_STUDY MATERIAL:_
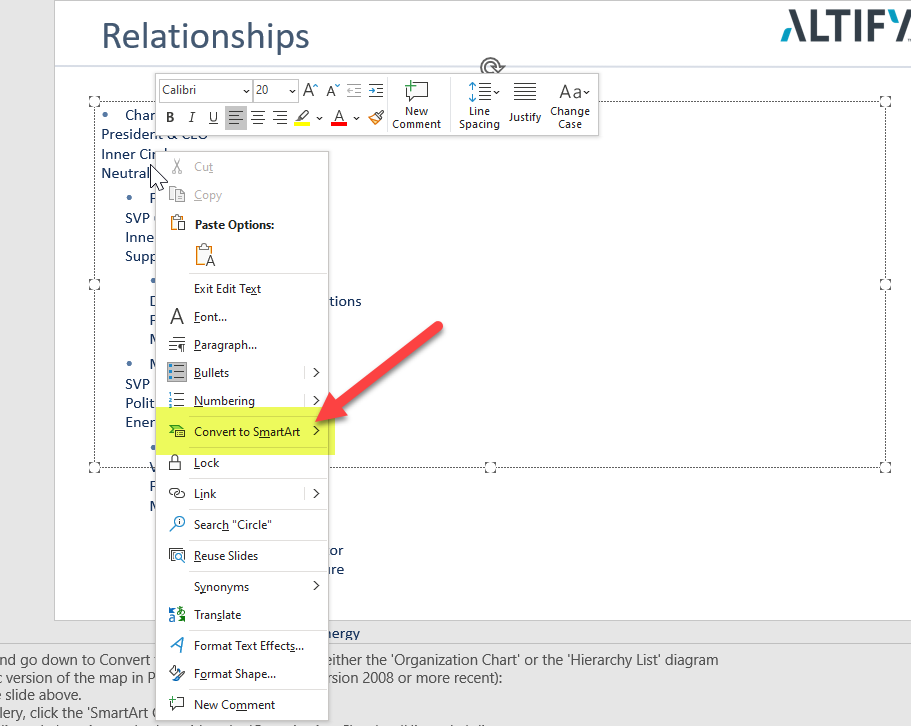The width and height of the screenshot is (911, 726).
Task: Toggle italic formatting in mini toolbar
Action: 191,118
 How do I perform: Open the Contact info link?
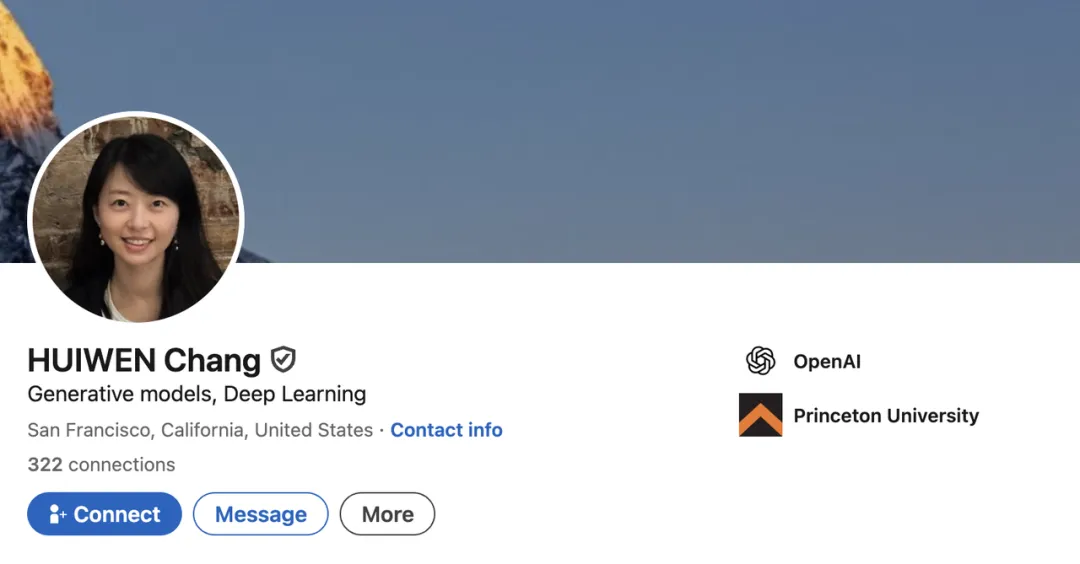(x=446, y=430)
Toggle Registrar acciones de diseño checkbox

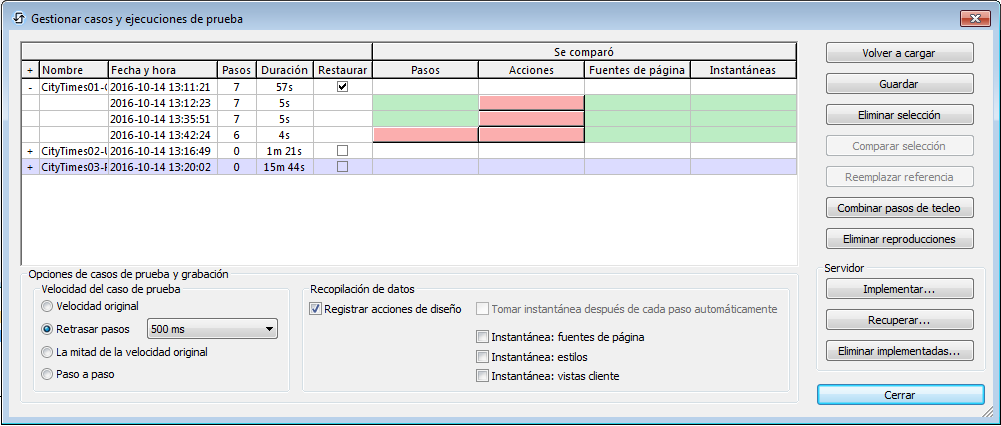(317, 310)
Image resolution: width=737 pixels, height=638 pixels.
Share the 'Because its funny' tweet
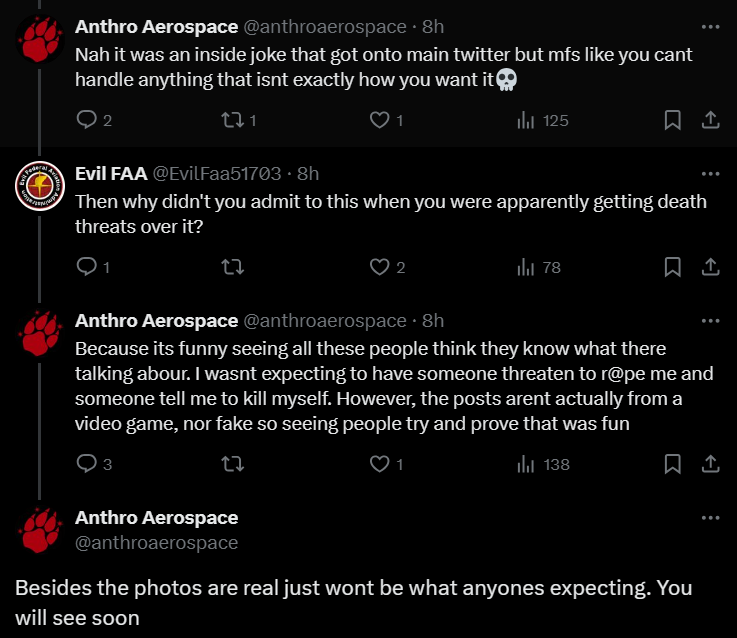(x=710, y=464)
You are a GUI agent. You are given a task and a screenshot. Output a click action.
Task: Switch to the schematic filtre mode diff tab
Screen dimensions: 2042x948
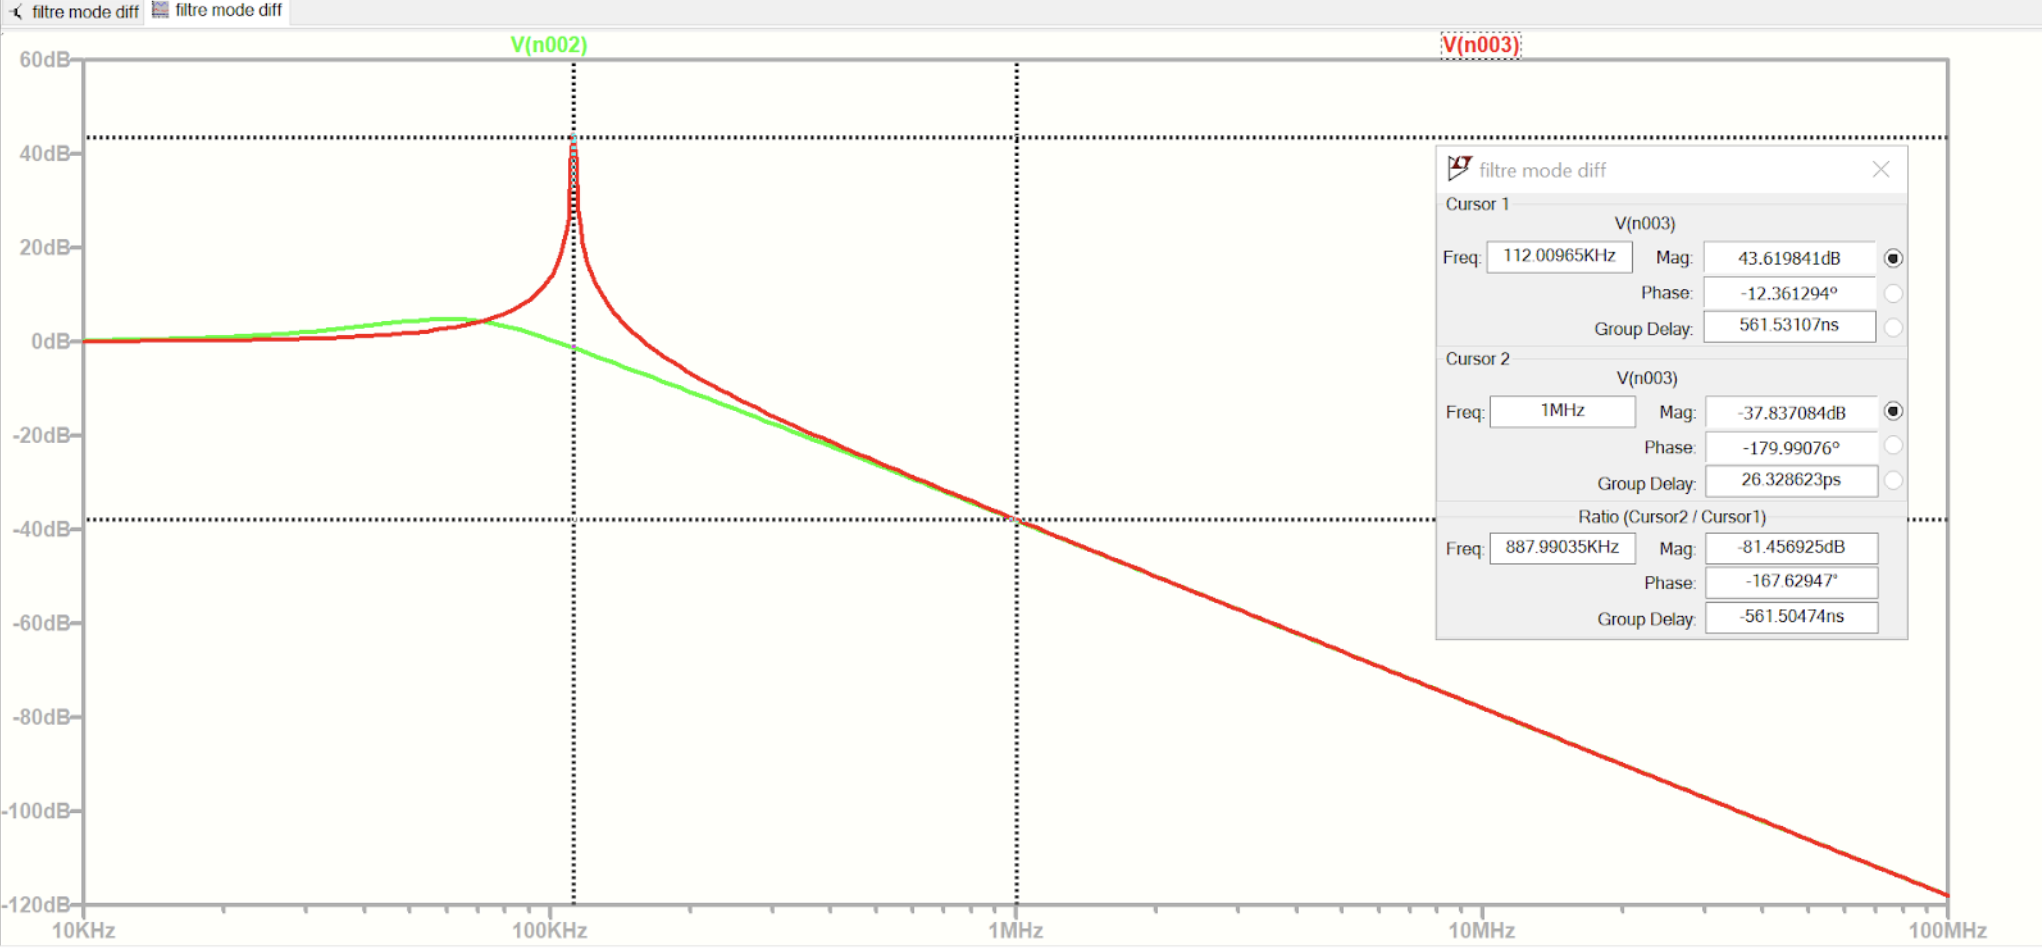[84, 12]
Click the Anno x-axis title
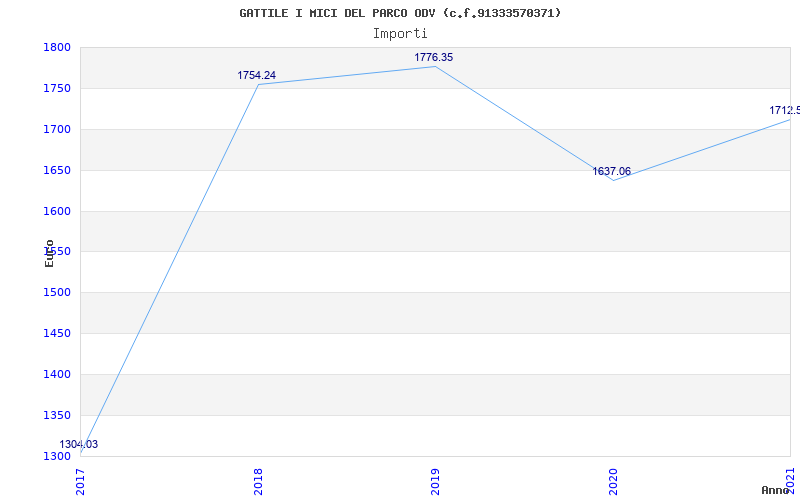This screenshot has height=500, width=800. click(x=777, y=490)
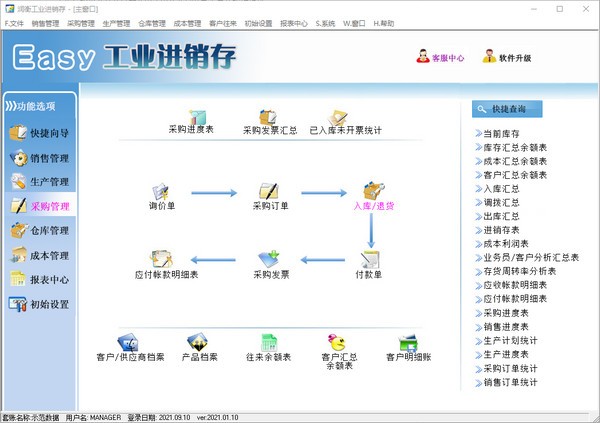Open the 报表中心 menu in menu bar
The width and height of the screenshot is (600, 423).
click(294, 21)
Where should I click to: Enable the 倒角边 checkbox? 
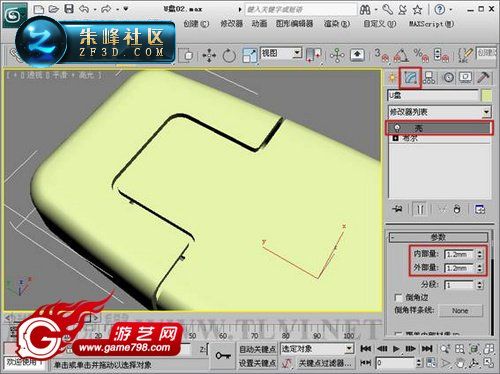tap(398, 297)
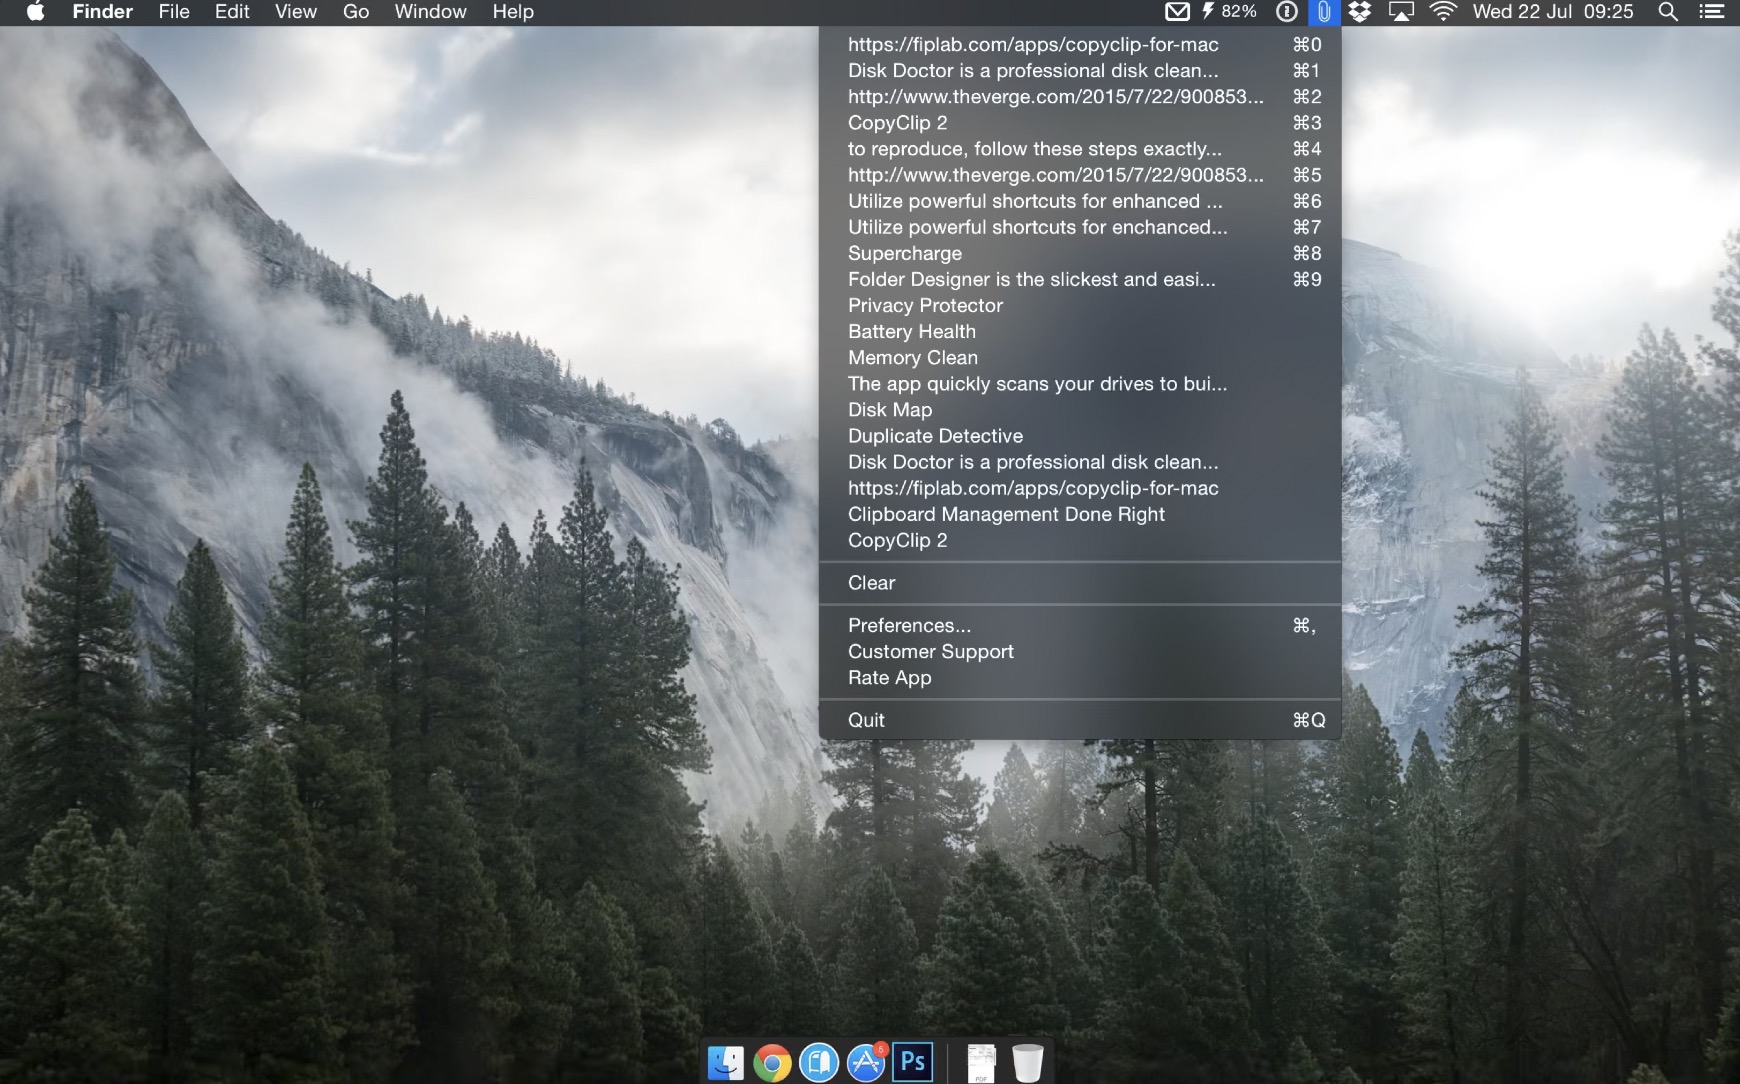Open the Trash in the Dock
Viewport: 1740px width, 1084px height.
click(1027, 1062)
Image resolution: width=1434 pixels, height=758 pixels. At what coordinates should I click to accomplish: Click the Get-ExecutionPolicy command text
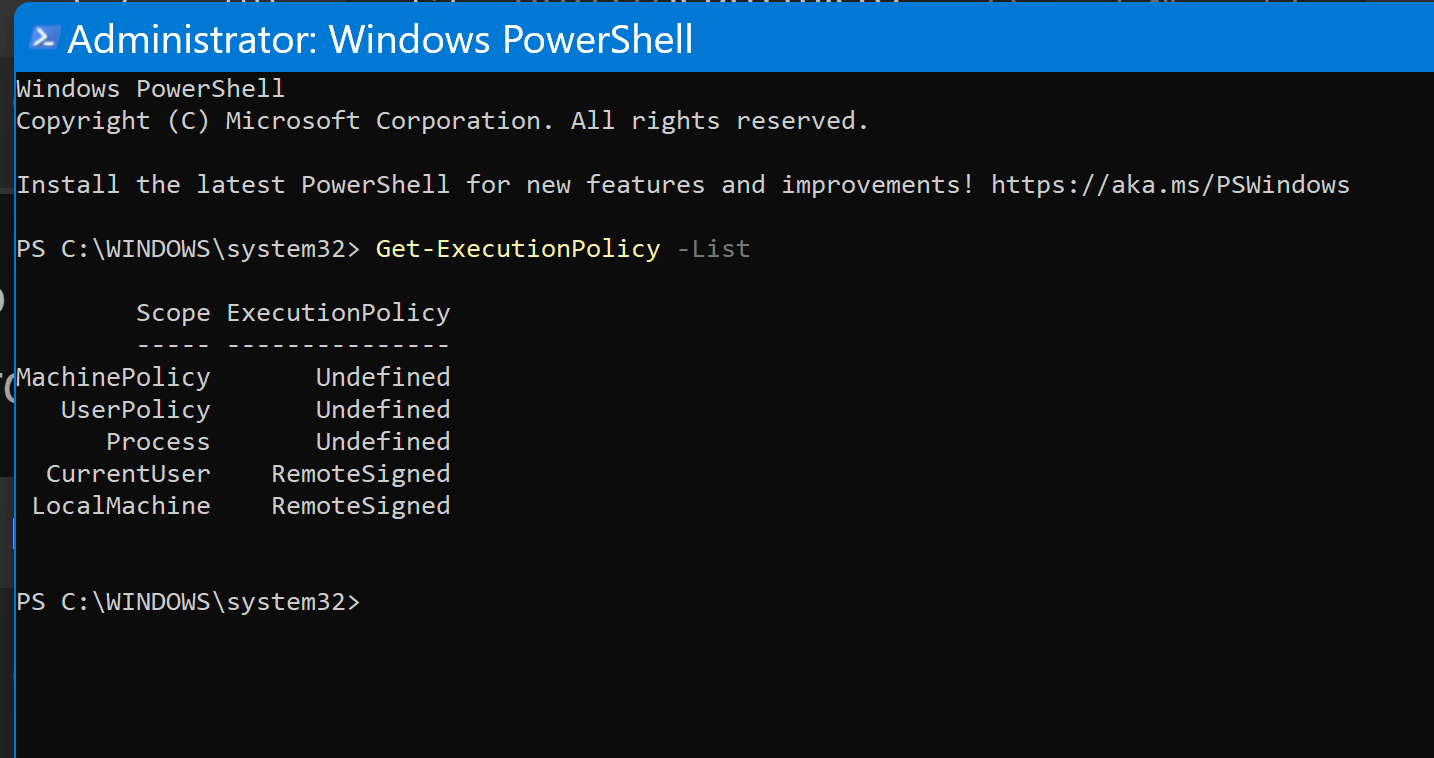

_TASK REQUIREMENTS:_ Look through the entries and find each line that has the string "Image". Copy those lines.

_TASK SOLUTION:_
Image resolution: width=737 pixels, height=638 pixels.
Image resolution: width=1434 pixels, height=758 pixels. At what coordinates should I click to accomplish: Click the Get-ExecutionPolicy command text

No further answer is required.